Copy every line of the records below word for word, leaving out the pictures.

[Word and item position data]
==========

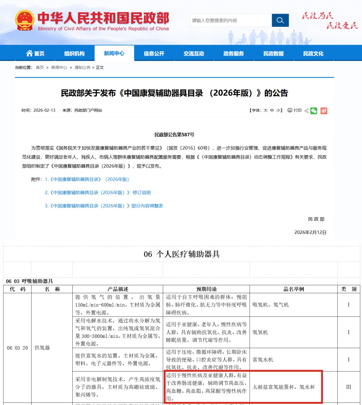Set font size to 大 (large)
Image resolution: width=362 pixels, height=405 pixels.
tap(265, 110)
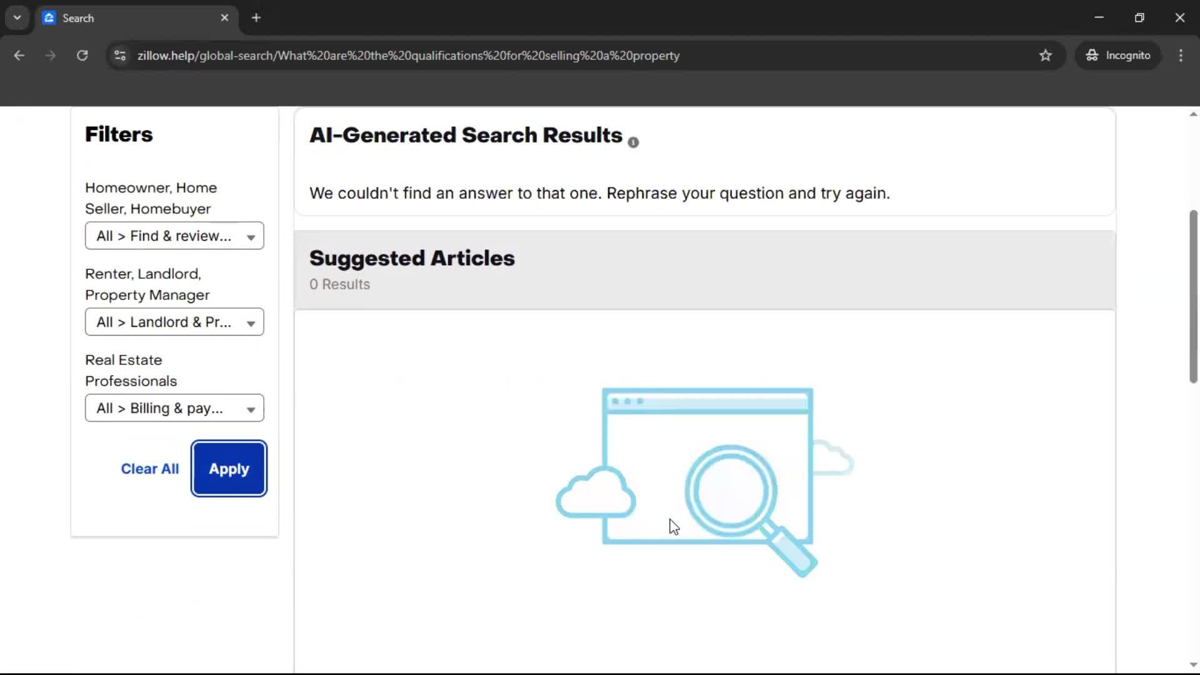View site information in the address bar
This screenshot has width=1200, height=675.
[x=119, y=55]
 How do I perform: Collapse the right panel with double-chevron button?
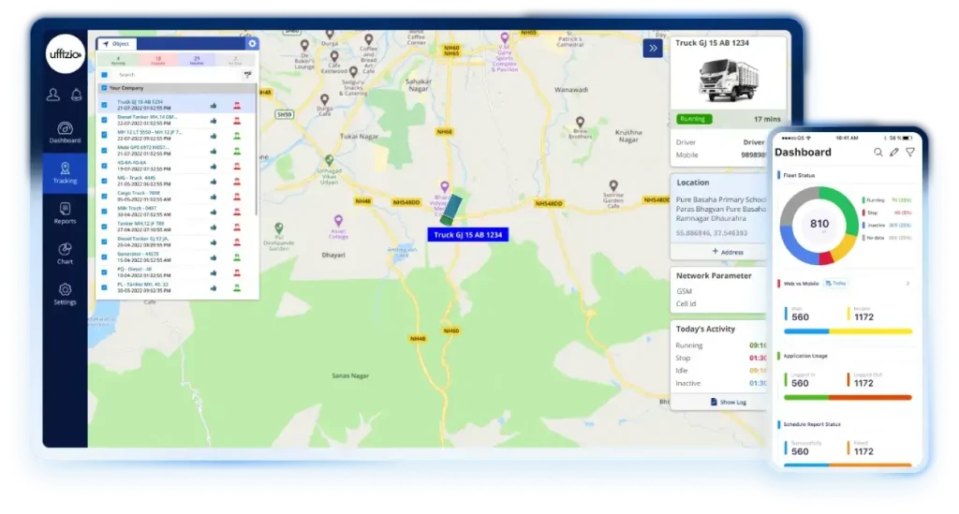point(653,49)
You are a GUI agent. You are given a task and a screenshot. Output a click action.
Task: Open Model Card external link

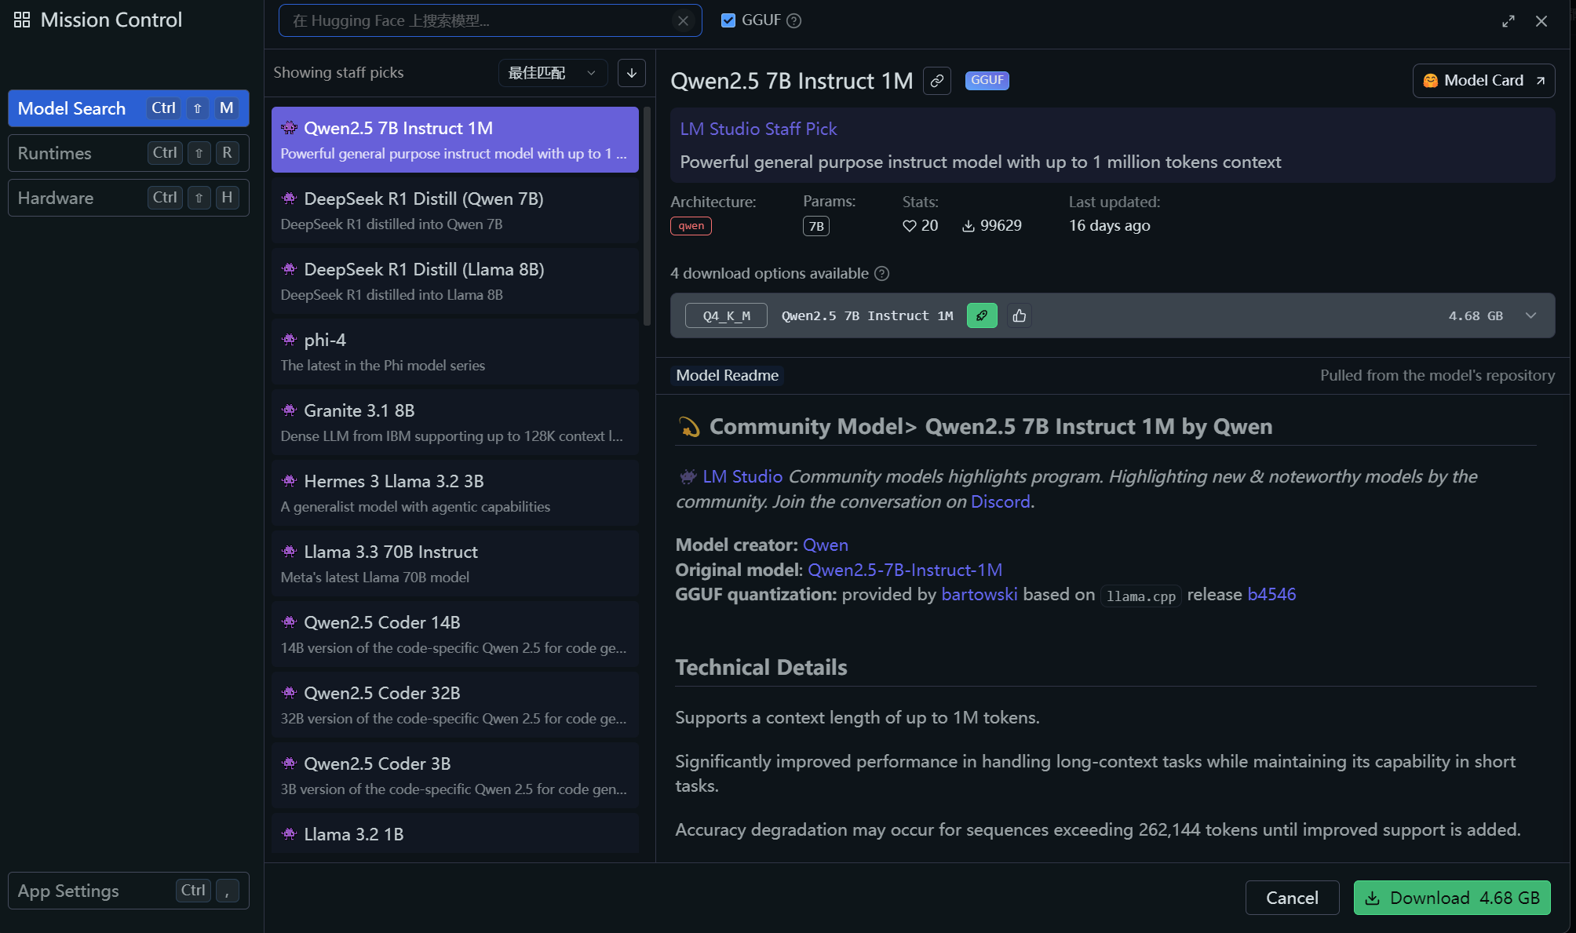click(1483, 81)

==========

> [Correct answer]
Set font size to 大 (large)
Image resolution: width=362 pixels, height=405 pixels.
tap(265, 110)
View site information in the address bar
This screenshot has width=1200, height=675.
[x=119, y=55]
 How do I perform: Collapse the right panel with double-chevron button?
point(653,49)
You are a GUI agent. You are given a task and a screenshot. Output a click action.
Task: Open Model Card external link

click(1483, 81)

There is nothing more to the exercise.